SALT LAKE CITY — When KC Jensen changed his mind about becoming a patent attorney, he knew he wanted "an actual job in science."

His passion for science, technology, engineering and math was what prompted him to change his major to mechanical engineering. But more and more often, the University of Utah sophomore gets a fresh realization that it was a step in the right direction.

"No one ever came to my high school to explain the STEM thing. I didn't really understand what kind of opportunities there were for science and math," Jensen said. "I think it's really important. You don't want to waste your time in a degree where there's no potential for work after."

The STEM thing, as Jensen calls it, is affording more opportunities for students than Utah's colleges and universities can keep up with, opening up thousands of high-paying jobs in the state every year.
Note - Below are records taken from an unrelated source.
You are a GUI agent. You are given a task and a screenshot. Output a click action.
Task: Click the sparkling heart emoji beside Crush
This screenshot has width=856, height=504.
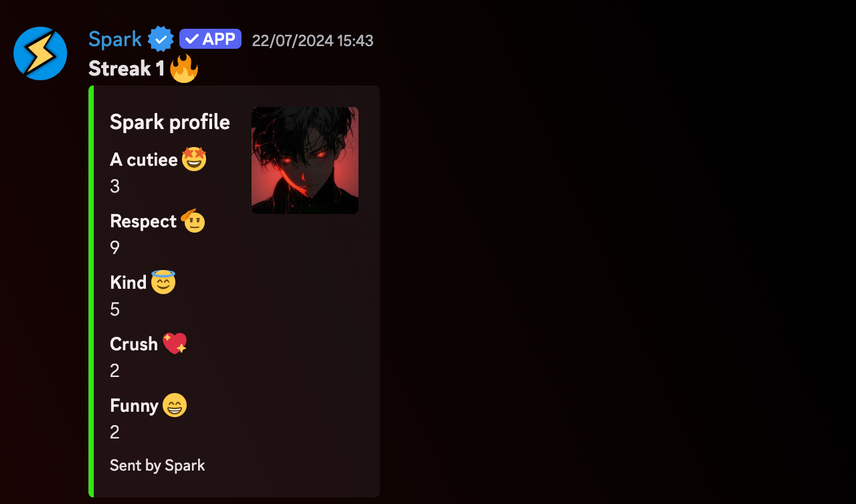pyautogui.click(x=175, y=343)
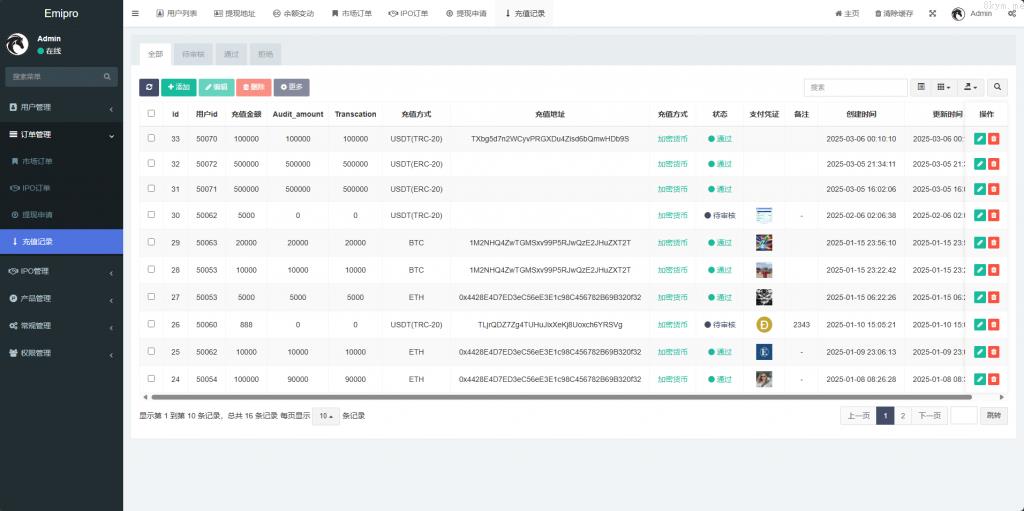Switch to the 待审核 filter tab
This screenshot has width=1024, height=511.
[x=194, y=54]
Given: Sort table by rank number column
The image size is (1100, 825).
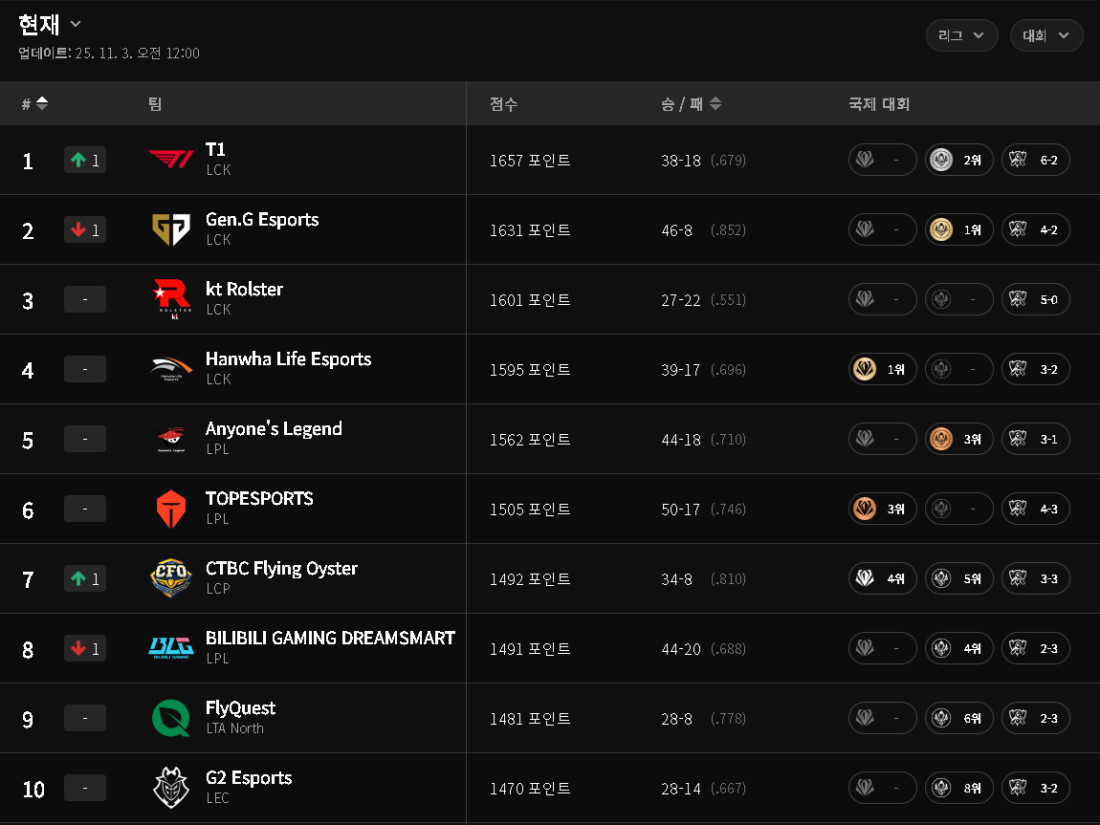Looking at the screenshot, I should pos(35,104).
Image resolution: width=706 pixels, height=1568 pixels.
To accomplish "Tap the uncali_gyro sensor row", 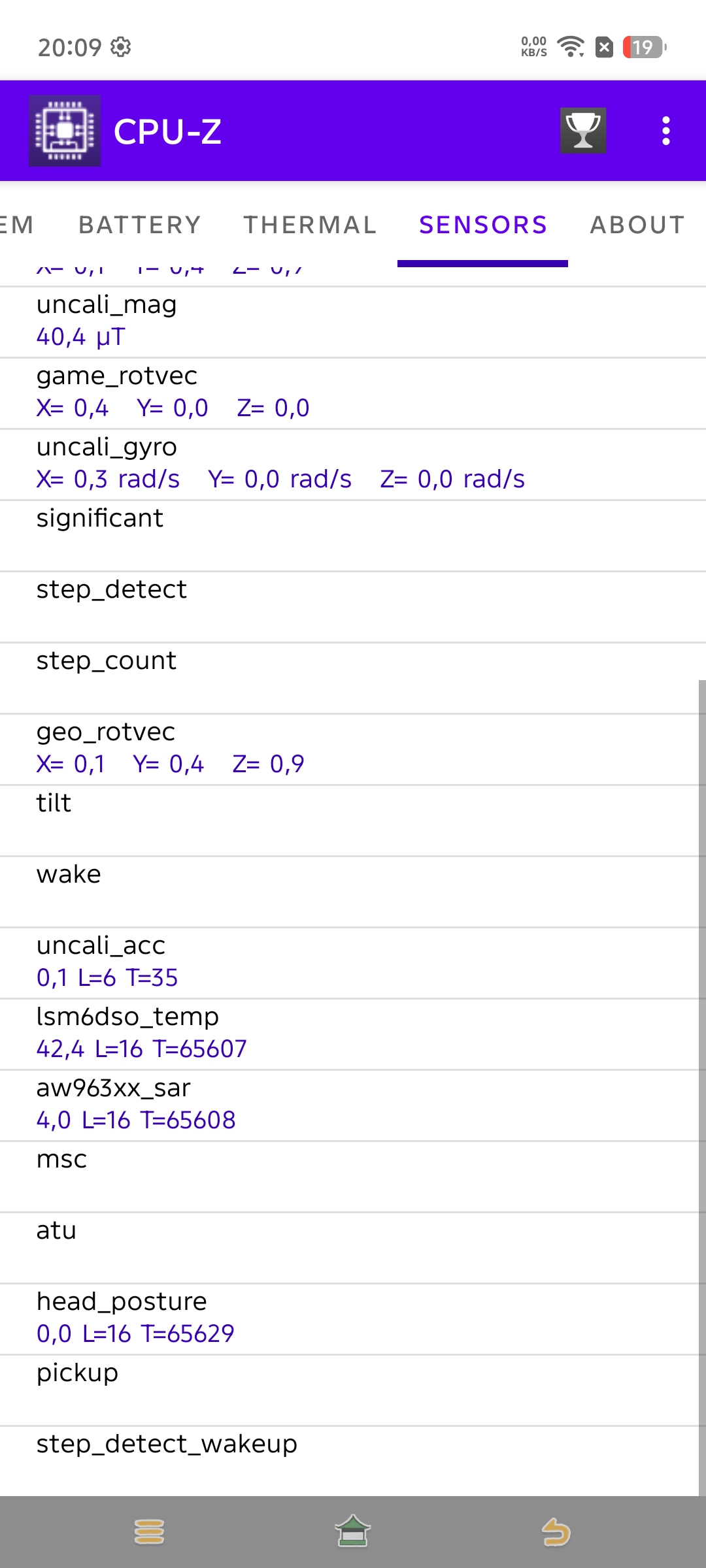I will [x=353, y=464].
Technology is an especially fast-growing sector of Utah's economy, with more than 5,000 companies and 70,000 jobs that contribute almost 10 percent of Utah's revenue from payroll and property taxes, according to Richard Nelson, president and CEO of the Utah Technology Council.

State lawmakers last month gave new money to help expand the pipeline of STEM graduates, but public and higher education in the state is only "scratching the surface" of what's needed to supply local talent to Utah businesses, many of which are having to rely more on talent from outside Utah's borders, Nelson said.

Meanwhile, students in other majors struggle to find jobs after graduation.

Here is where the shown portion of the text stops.